BEGIN Given entries
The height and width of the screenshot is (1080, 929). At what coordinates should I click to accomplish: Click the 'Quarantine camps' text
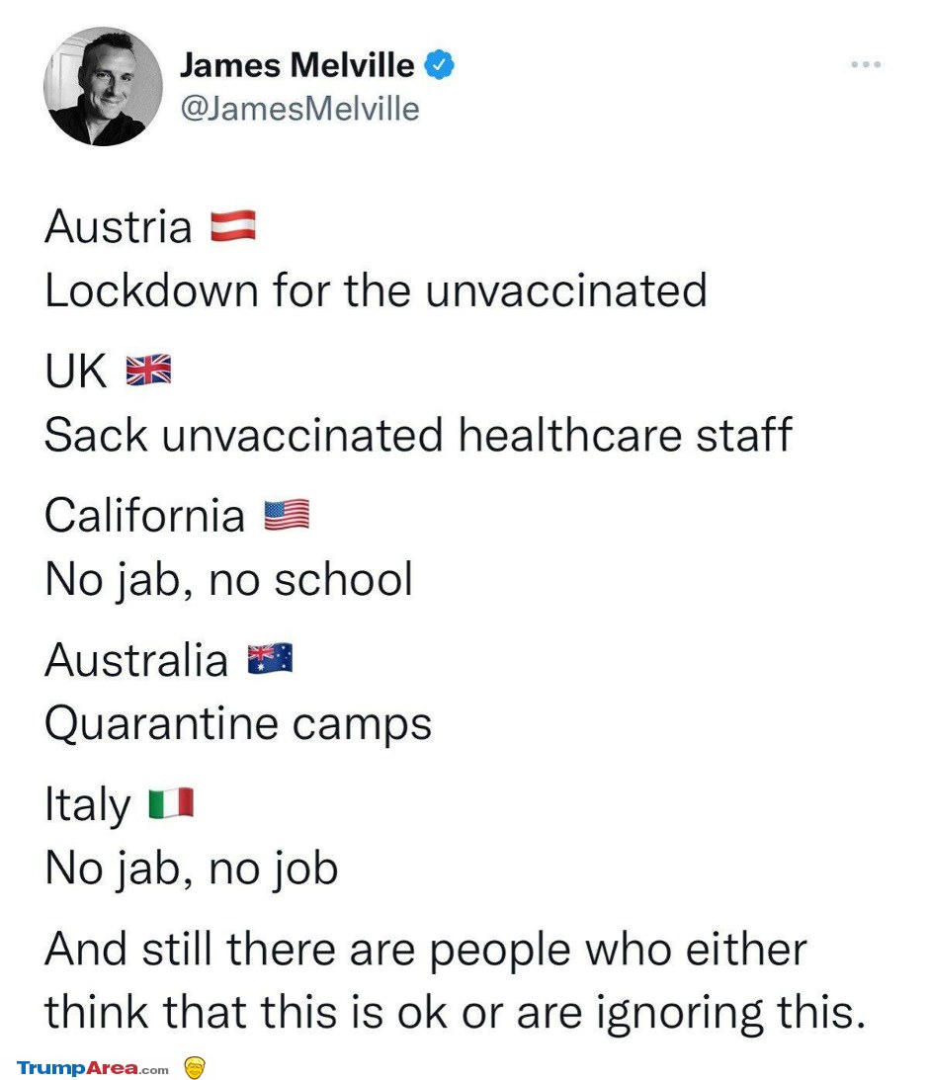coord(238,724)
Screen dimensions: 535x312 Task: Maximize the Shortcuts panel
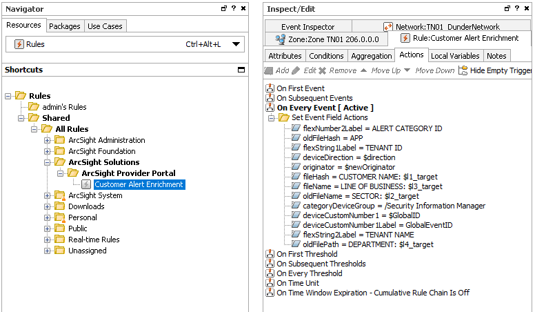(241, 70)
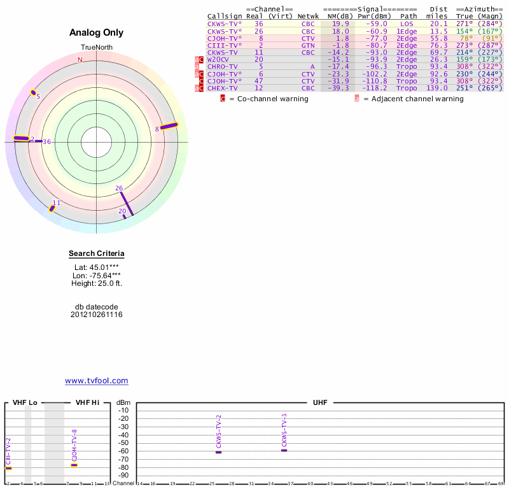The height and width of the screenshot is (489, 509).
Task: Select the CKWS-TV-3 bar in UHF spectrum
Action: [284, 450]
END Given entries
▸ Activity: A word-for-word repeat is expected of the lines from the one with "Screen dimensions: 535x312" to the end of the data, both included; pictures are not part of it.

▸ Response area:
Screen dimensions: 535x312 Task: Maximize the Shortcuts panel
(241, 70)
The height and width of the screenshot is (489, 509).
Task: Select the CKWS-TV-3 bar in UHF spectrum
Action: [284, 450]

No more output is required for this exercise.